The world became still the minute after I sent an email announcing the cancellation of our wedding. Honestly, I had not given much thought to my wedding day. I knew that I wanted to get married to the man of my dreams in order to start a life and a family—the rest didn’t seem to matter as much. The decision to cancel the wedding was not made any easier, though.
My fiancé and I were due to get married this past April in front of our family, our friends, and God, but with the rise in coronavirus cases in the US, our wedding would have been a health hazard for our grandmothers, our parents, and our immune-compromised friends. For weeks, I dealt with unimaginable anger, sadness, and grief realizing that it was more than just a wedding—it was the beginning of our life together. We wanted to have children within a year. We wanted to go on our honeymoon. We wanted to buy a house. Weddings will always come with unlikely hurdles and unmet expectations, but I have found that there is joy in life’s unforeseen moments.
Here’s what I learned from this experience.
1. I did care about my wedding day more than I had previously claimed.
I thought I was different from other women because I didn’t care about flower arrangements as much as my mother did, but I did care about the wedding day. I cared about the ritual of getting ready with my friends, having my father walk me down the aisle, and dancing the night away with family and friends. It’s not that these things are not important, but the support of my family and friends extends beyond this one day.
When the date of the cancelled wedding came around, our friends and family gathered together for a virtual celebration supporting us through the distance and the sadness. As we exchanged our thoughts and feelings about our future life together, I realized that there was more to life than a wedding. If our loved ones demonstrated their ability to show up and support us, then there must be more to life than physically celebrating a wedding.
2. It is okay to grieve your wedding day.
During the days before my fiancé and I canceled our wedding, I decided to join support groups online where other brides and couples expressed their deepest concerns about having to postpone their special days. There was finally a way to build community based on our shared experiences as Covid-19 brides. After all, I am not only mourning the loss of our weddings, but I am also grieving the collective loss of proms, graduations, baby showers, and funerals.
These pivotal rites of passage are part of what make us human. They enlighten us and provide us with a sense of comfort and contentment. But we can stand together and mourn the commemorative moments of our lives in a way that reinforces true happiness and delight in one another.
3. It’s not about the wedding, it’s about the marriage.
With the wedding industry taking a major hit, I realized that I had prioritized our plans for the future. There doesn’t seem to be much to attain from the harsh reality of not having a wedding, but I found out that there’s so much room for growth in my life. My expectations were closely intertwined with the idea of getting married. I had put my job search on hold. I had moved to a different city to be closer to my fiancé. I had let this wedding become a starting point when marriages begin with the fortitude and knowledge of the engagement period.
Most importantly, the pandemic forced me to reassess what truly matters. The arsenal of love and support that we received from our loved ones made us realize that there are more significant things than the symbolism behind wedding traditions.
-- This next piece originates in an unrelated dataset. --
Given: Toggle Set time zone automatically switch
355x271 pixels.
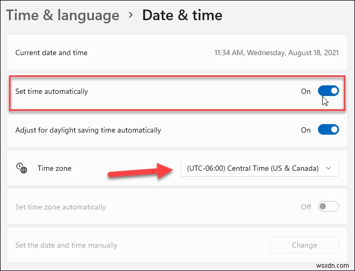Looking at the screenshot, I should coord(328,207).
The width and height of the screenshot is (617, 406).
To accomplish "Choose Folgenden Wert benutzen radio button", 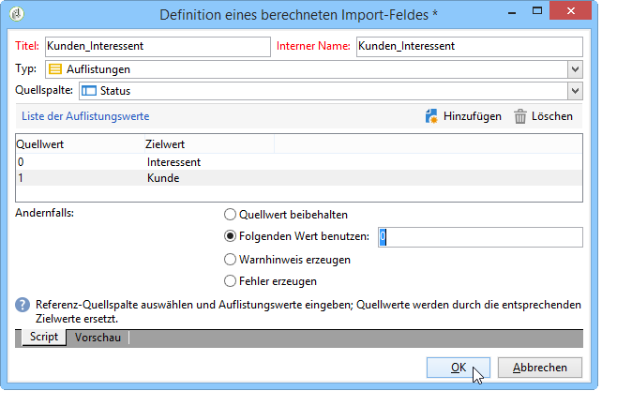I will 230,236.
The undeniable relationships in our lives are what will make our marriage thrive when the day comes, but even before that our bond as a couple has grown stronger and mightier than ever before.
Canceling a wedding might have put a damper on my plans, but I figured out that I needed to reprioritize these significant moments in my life. What I learned from this experience will help me become a better wife, a better mother, and a better friend. It’s beyond easy to focus on the grievances of the pandemic’s effect on our personal lives or the increasing sense of fear, but highlighting our shared pain and trauma in quarantine might just make us more empathetic towards others.